# START OF Provided text

Can't get occlusion culling to work [solved]

I’ve followed the video and set up occlusion culling view areas, set all the rooms to static, etc.

I’ve generated the occlusion and switched to occlusion display.

And - nothing. See screenshots below. Given that this is a very simple scene, you would assume that the far areas would disappear from view. But they don’t. In fact, occlusion doesn’t hide a single game object.

What am I doing wrong? I must be missing something.

Edit: Though you can’t see them due to backface culling, the scene is entirely enclosed, i.e. there are ceilings and walls around every corridor.

242300--8688--$bildschirmfoto_2009_12_25_um_131119_697.png
242300--8689--$bildschirmfoto_2009_12_25_um_130955_104.png

those rooms etc are distinct objects right? because occlusion culling happens on models, not on triangles.

Yes, they are all part of one .jas (Cheetah 3D) file, but individual meshes. See screenshot of the model hierarchy attached.

Funny thing is: If I do at least Preview Build (instead of just preview), I can get the columns and the wall torches to disappear. But not the rooms themselves.

I’m wondering if this is because the rooms have no outside-facing polygons or something?

242305--8690--$bildschirmfoto_2009_12_25_um_140713_186.png

I haven’t gotten into anything about occlusion culling so I won’t have anything but a guess.

Are those green boxes defining regions of geometry, then the camera can omit any geometry inside a green box?

If that is the case then perhaps you have to make the green boxes larger to encompass the room. If the green box is perfectly on the edge of the room then the room may not be considered to be inside of the green box (floating point), and wouldn’t be occluded.

Nope, tried that and it changes nothing. Also, the docs and video say the view areas have to cover the regions the camera can move into, not the geometry. I also have a demo from another thread that clearly shows that objects not in any view area are correctly occluded.

Well, at least one possible problem ruled out.

More experiments. I (at this time) believe that Unity does not consider the outside walls of the room you are currently in as blocking the view.

Look at the attached screen shot. The large block to the left does correctly occlude the view towards the room on the far left (if I remove the block, the room is not culled!).

However, it should be culled itself, always. Since the geometry of the map is 100% closed, there is no way the player would ever see this block. Funny thing: The block does occasionally get culled out. As I move the camrea around, it plops in and out. I’ve not been able to find out what makes it so.

# END OF Provided text
# START OF Provided material

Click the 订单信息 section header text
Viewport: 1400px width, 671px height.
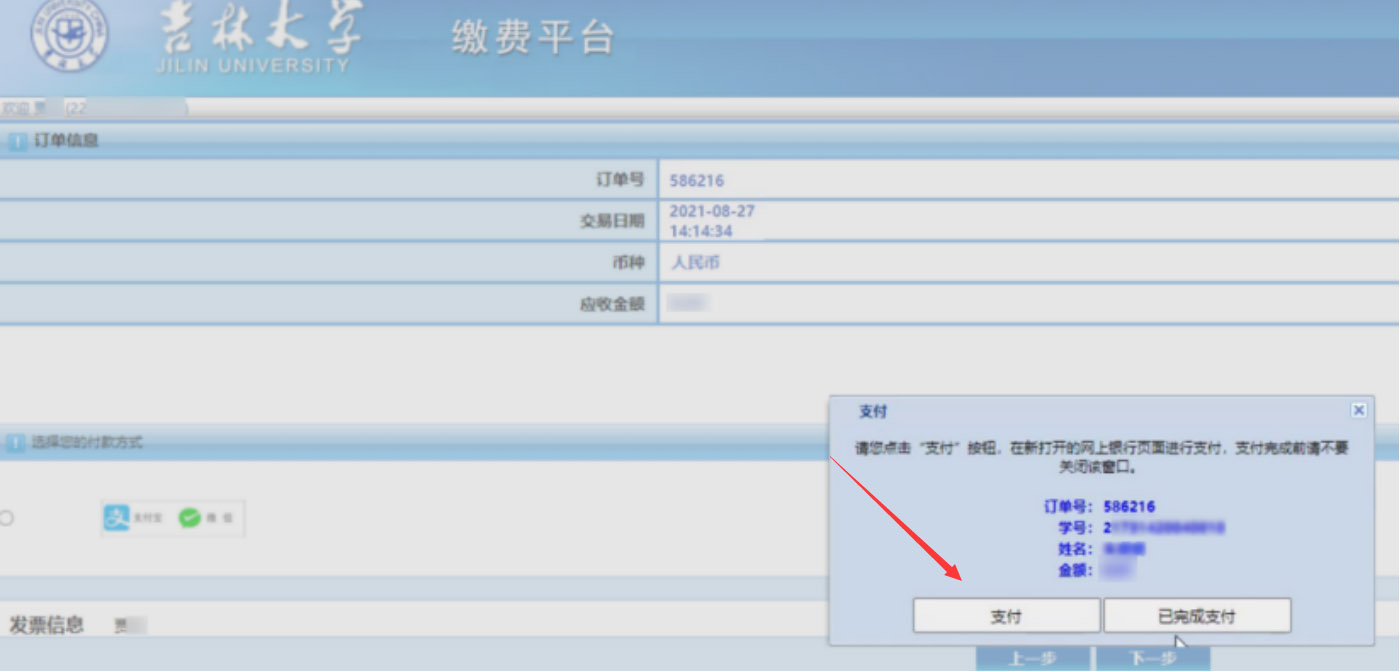[66, 141]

# END OF Provided material

Continue the forum thread about occlusion culling in Unity, starting after its last post.

242319--8691--$bildschirmfoto_2009_12_25_um_160745_508.png

Maybe try breaking each wall into a separate mesh, or maybe make the walls double-sided?

Sound a lot like slightly missaligned block thats causing this.
The occlusion area from what I remember needs to end in / behind the wall, if you stop it in front of the wall there will not be an existing occluder in the area you defined and it will break the occlusion with that area.

There should be a thread about a very simple corridor based setup where this and more things were discovered on the behavior of the occlusion and its requirements.

I’ve run a few experiments with an empty, new scene.

I can confirm that the static meshes do not need to be inside any View Area. The View Areas are only relevant for the camera, nothing else. You can duplicate this: Create a number of cubes. Put one(!) View Area only immediately around the camera itself. Calculate occlusion. You will notice occluded cubes disappearing, even if they don’t even touch the View Area.

So I ran another experiment. My tunnels are exactly 2.0 by 2.0 so I changed my View Areas to 1.99 by 1.99 and a cell size of 2. Thus I made sure that the tunnel walls are outside the view area. And - bingo - occlusion is happening.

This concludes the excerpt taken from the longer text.